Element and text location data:
---
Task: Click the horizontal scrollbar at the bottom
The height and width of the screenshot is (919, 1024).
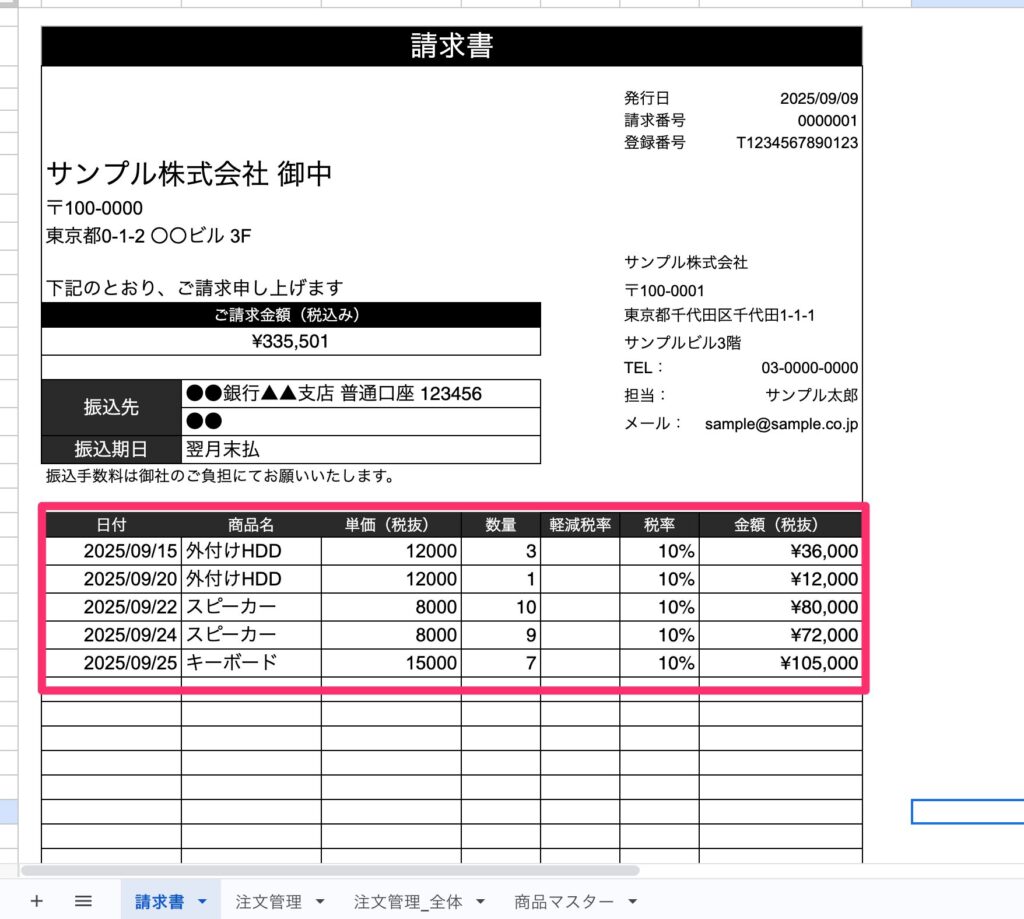Action: click(330, 870)
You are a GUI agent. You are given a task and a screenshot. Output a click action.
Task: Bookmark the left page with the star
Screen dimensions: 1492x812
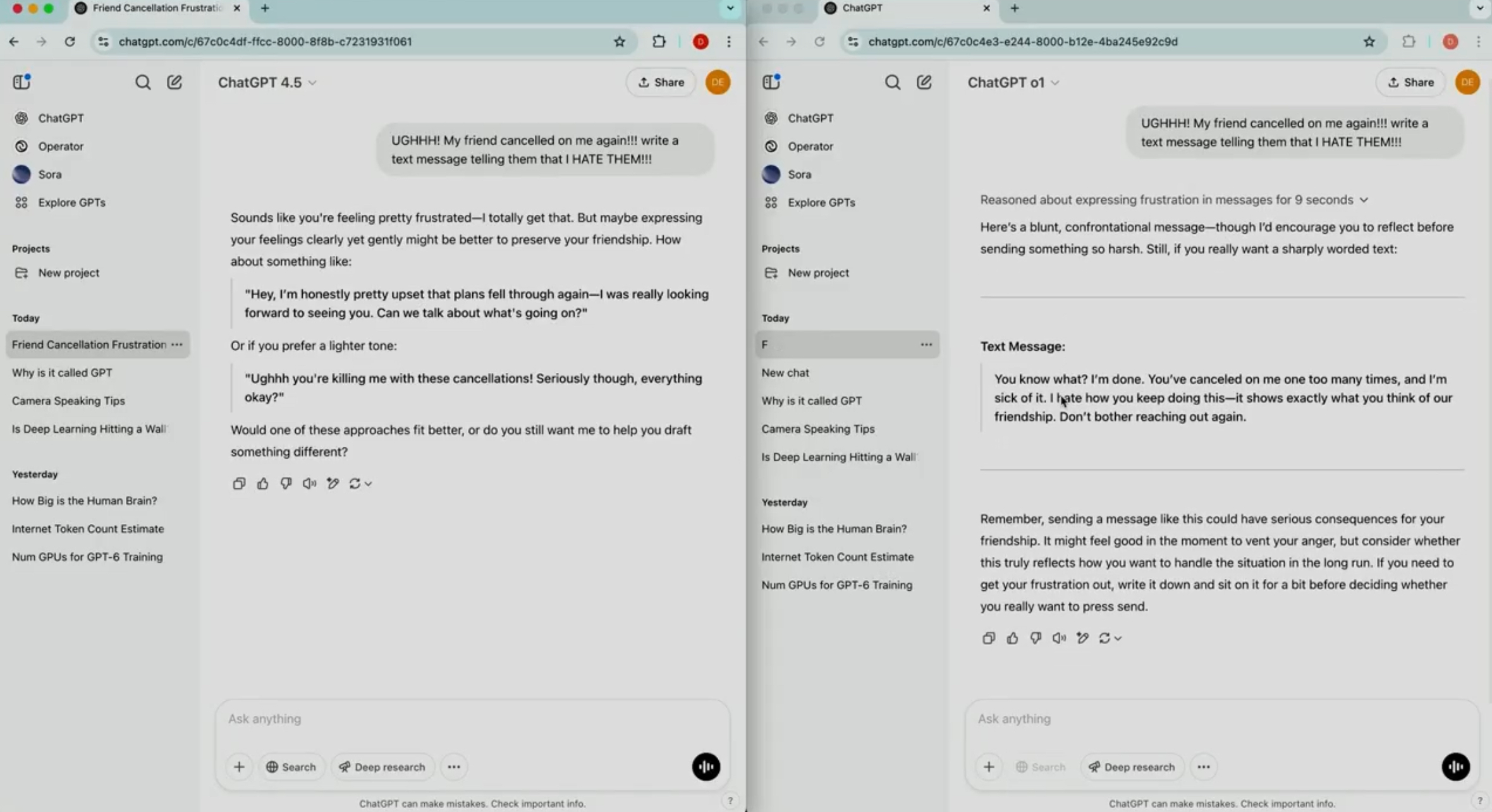tap(619, 42)
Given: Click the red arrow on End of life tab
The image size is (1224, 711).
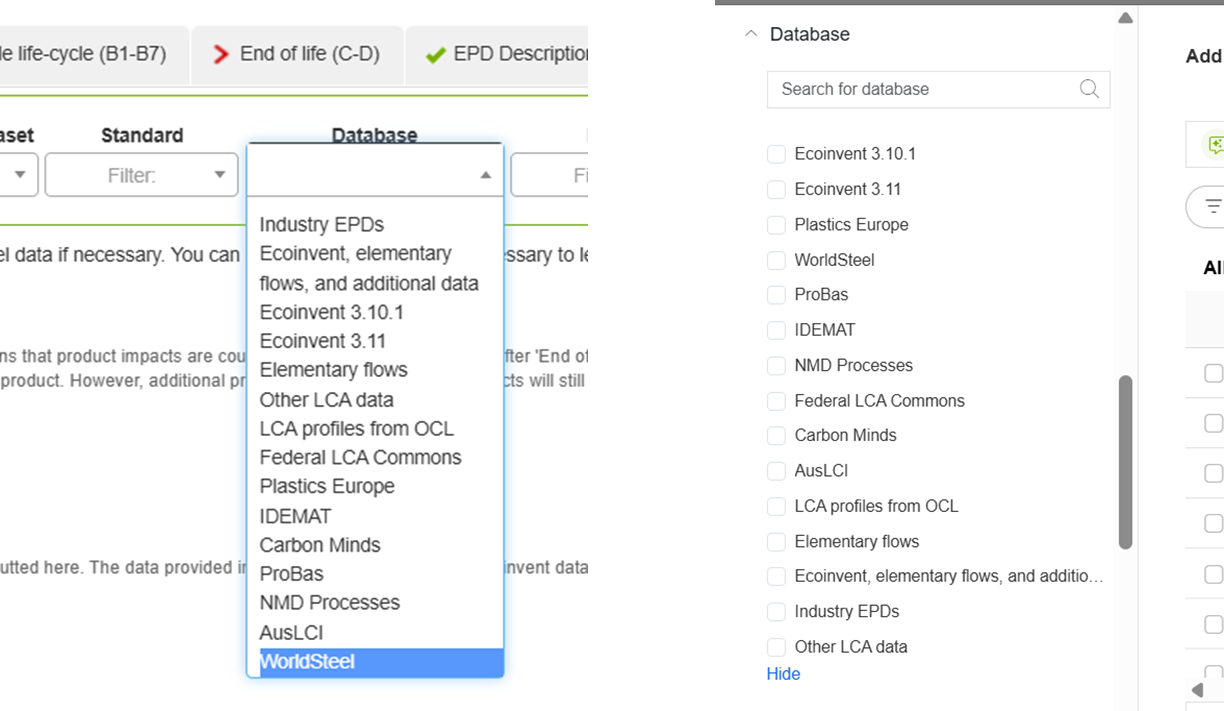Looking at the screenshot, I should click(x=219, y=55).
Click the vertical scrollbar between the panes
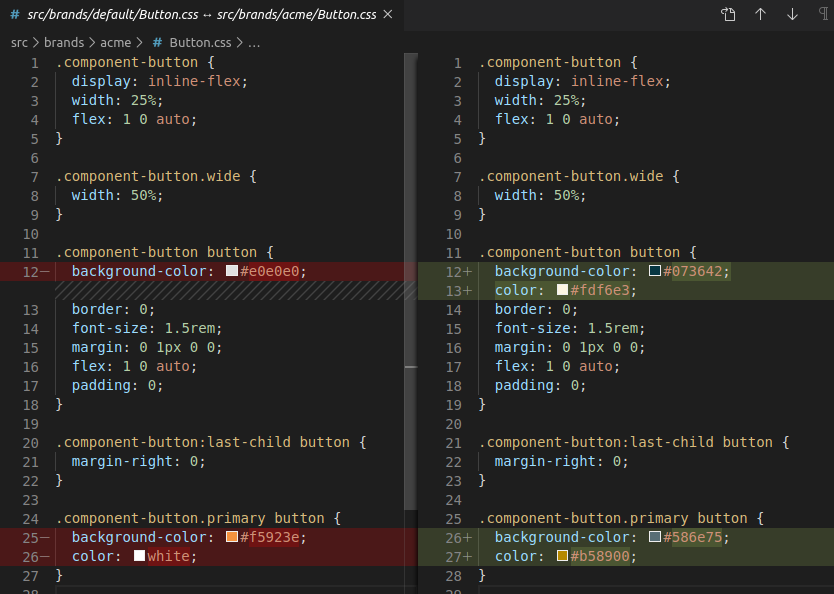This screenshot has height=594, width=834. point(410,368)
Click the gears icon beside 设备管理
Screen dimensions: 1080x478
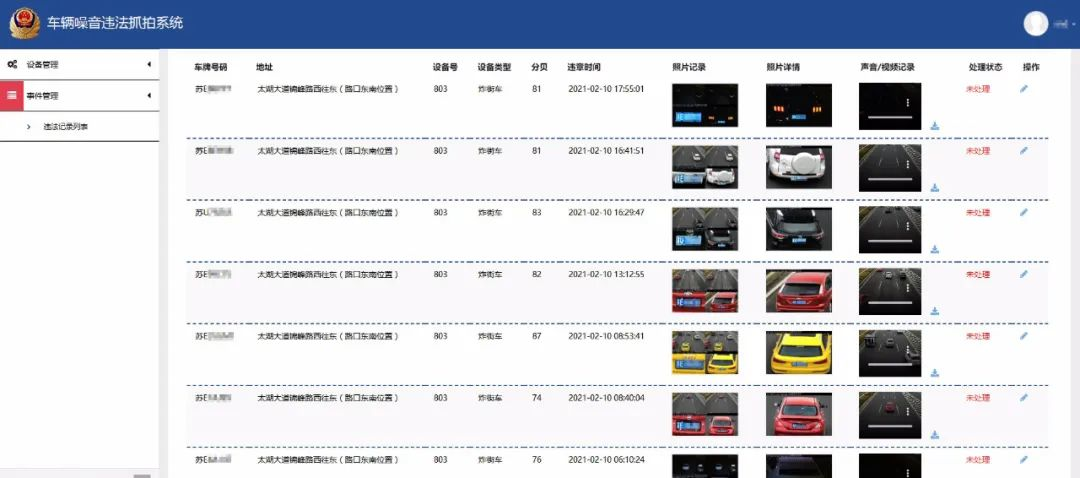[12, 65]
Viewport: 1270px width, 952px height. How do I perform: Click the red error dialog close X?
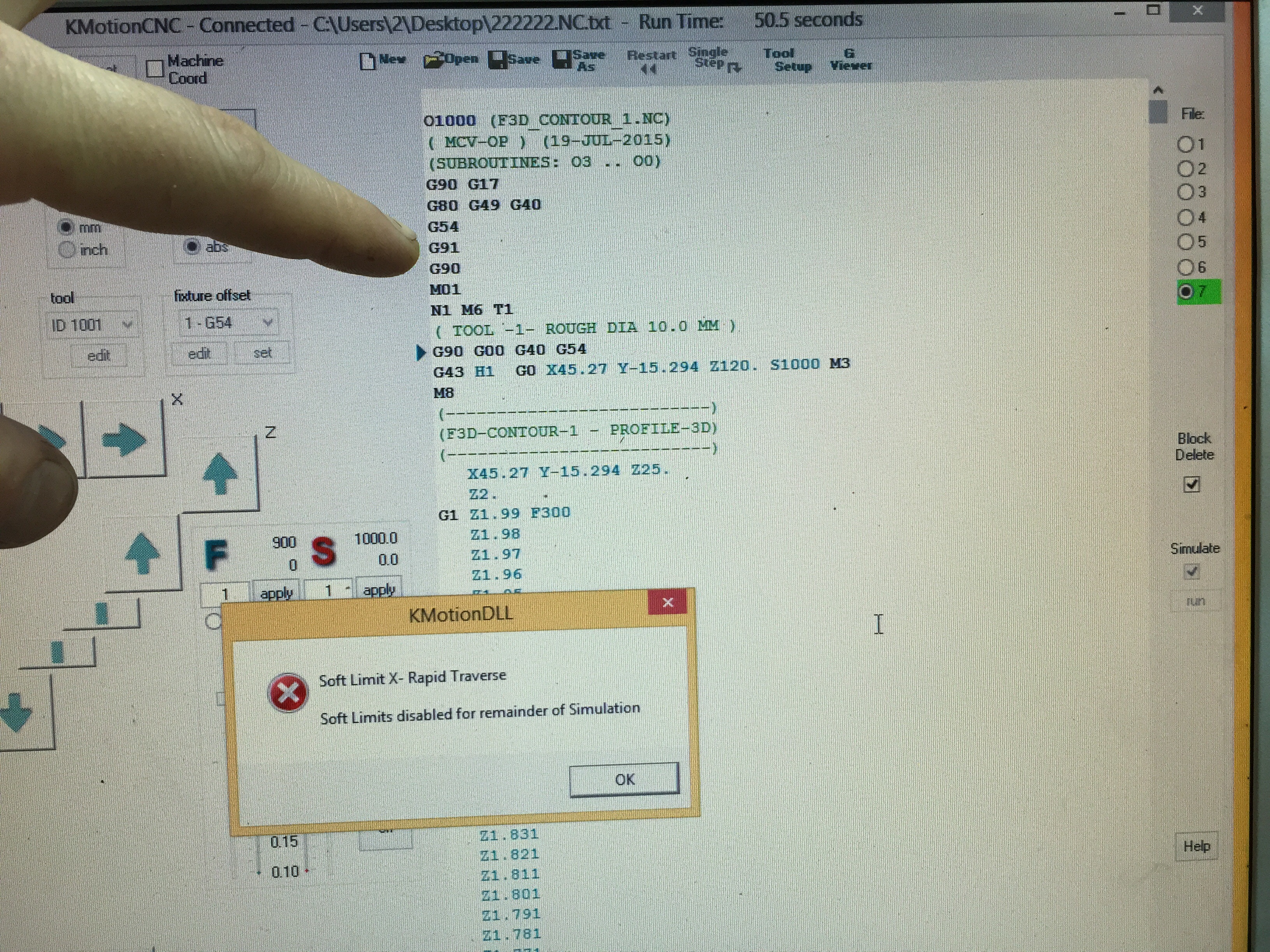tap(667, 602)
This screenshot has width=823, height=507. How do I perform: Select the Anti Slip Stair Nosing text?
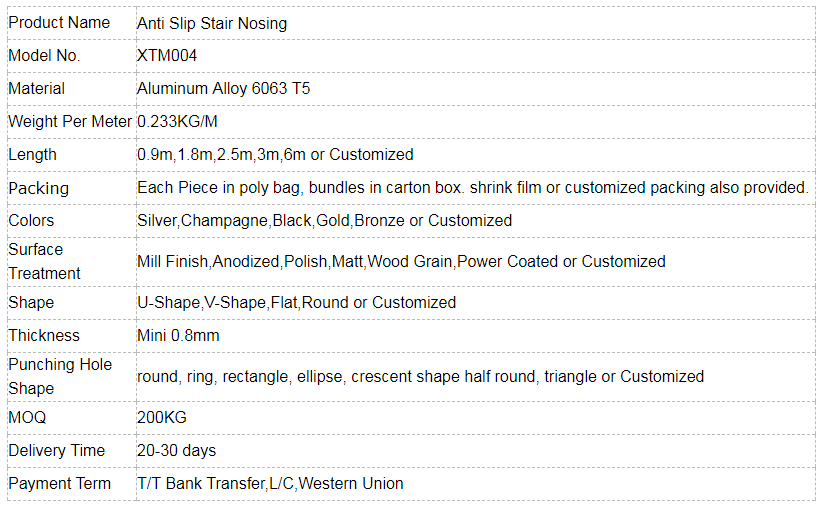[212, 24]
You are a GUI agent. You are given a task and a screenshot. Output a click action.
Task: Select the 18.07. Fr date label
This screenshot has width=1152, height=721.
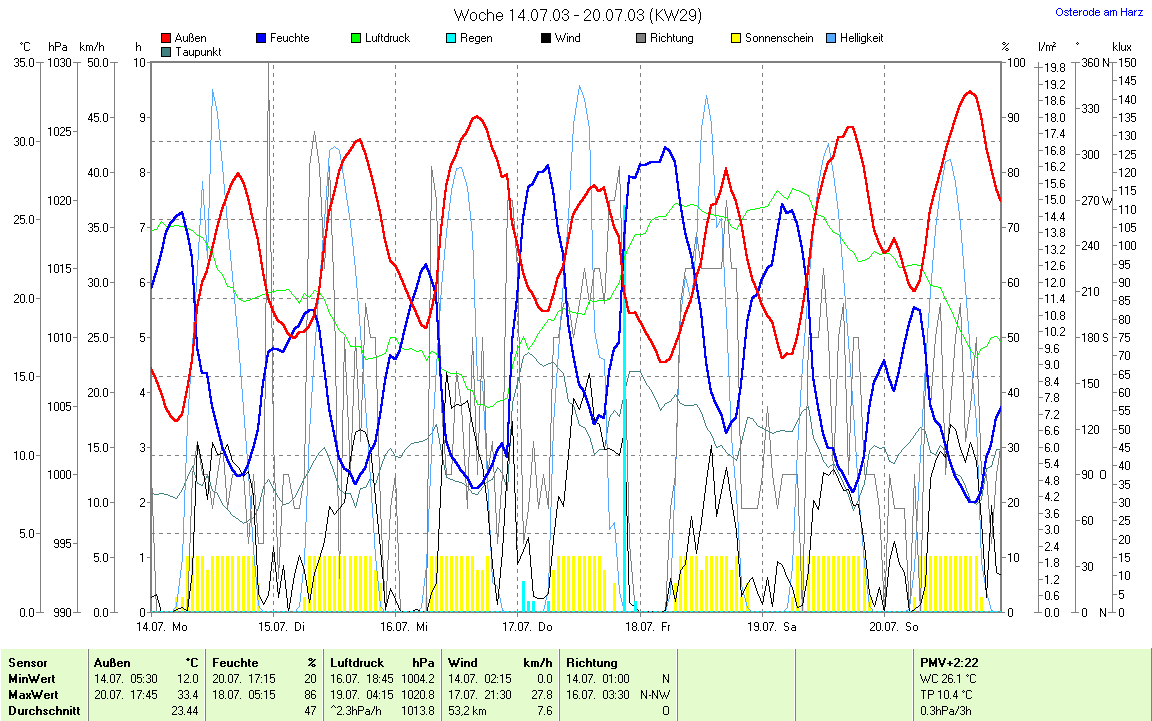coord(648,627)
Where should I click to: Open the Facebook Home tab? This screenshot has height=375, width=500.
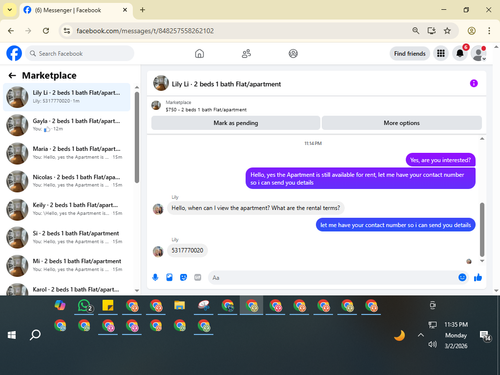(x=199, y=53)
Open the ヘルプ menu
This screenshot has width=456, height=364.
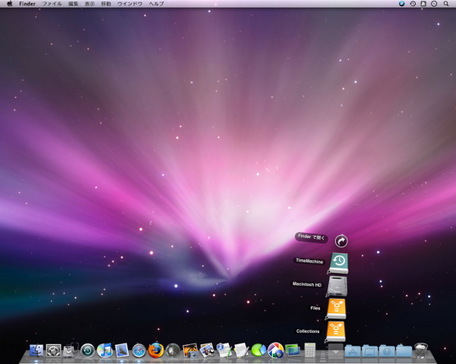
---
## PROBLEM
Gather every line from the rows above that contains the word "dimensions".

## RESPONSE BELOW
Screen dimensions: 1492x812
Screen dimensions: 1080x478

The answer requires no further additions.